Divorces are definitely not pleasant and can drain one in more ways than one. Children are the actual casualties of divorces. Children have to undergo the divorce as well and not just the concerned couple. The impact of divorce on kids can at times be felt a long time afterwards. If the divorce is not handled well, the effects of the divorce can be felt way into adulthood. What then can a parent do to help their child deal with divorce if the decision to have is final?
Listening needs to be the first thing you do. Letting your child know that they are being heard all through makes them feel significant despite the divorce. Ensure you have maintained a healthy relationship with your kids and they will keep you posted on their feelings along the way which you can work out together.
It is also important to break the news of the divorce to your child in person. Both parents need to be there for this. Discuss the discussion between the two of you before taking it to your child as this will ensure all feelings of hurt, anger, and blame are kept out of the discussion. Find out what is co-parenting and all that it entails not excluding the child support guidelines. Ensure you have responded to all their questions.

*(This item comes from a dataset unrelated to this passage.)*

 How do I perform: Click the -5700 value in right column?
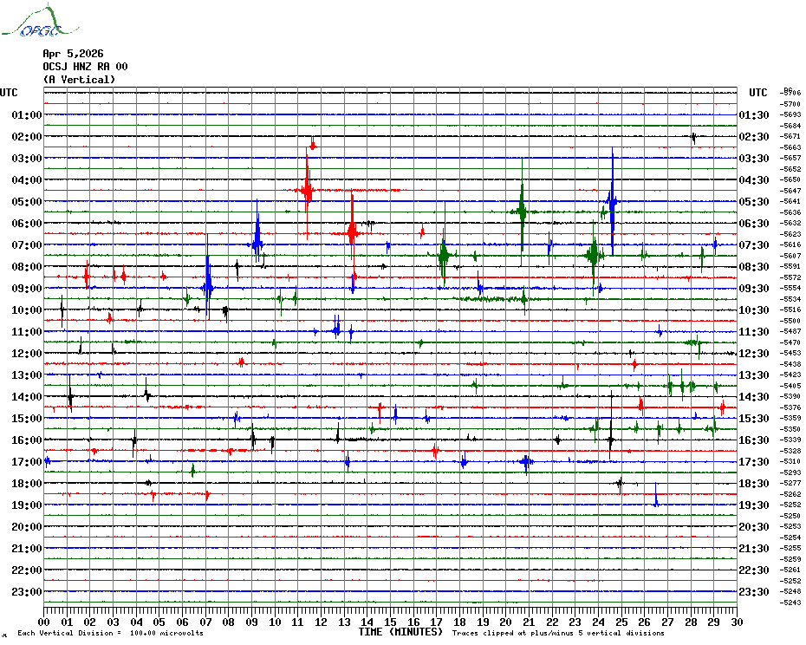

Kids will have to react but not all at the same time and you should acknowledge this. You should be ready for this and know how to help them and handle the reactions. You should let them know that it is okay for them to be upset and let them know that you care about how they feel. Not all kids will react as soon as the divorce is finalized but they might hold to their feelings a little bit longer. Some of them are afraid to feel sad and don’t know how to handle all the feelings or they just want to please you. Don’t try hurry them at all but be patient and allow them to come when they are ready.
After the initial reaction, you should help them cope with reality. Don’t take away their right to hope that things will be back to normal and mom and dad will be back together. They miss the kind of family they were used to and hoped for. Let them know that you understand what they want but don’t encourage them and give any false promises. Be considerate of what they feel but tell them the truth so that they won’t have false hope.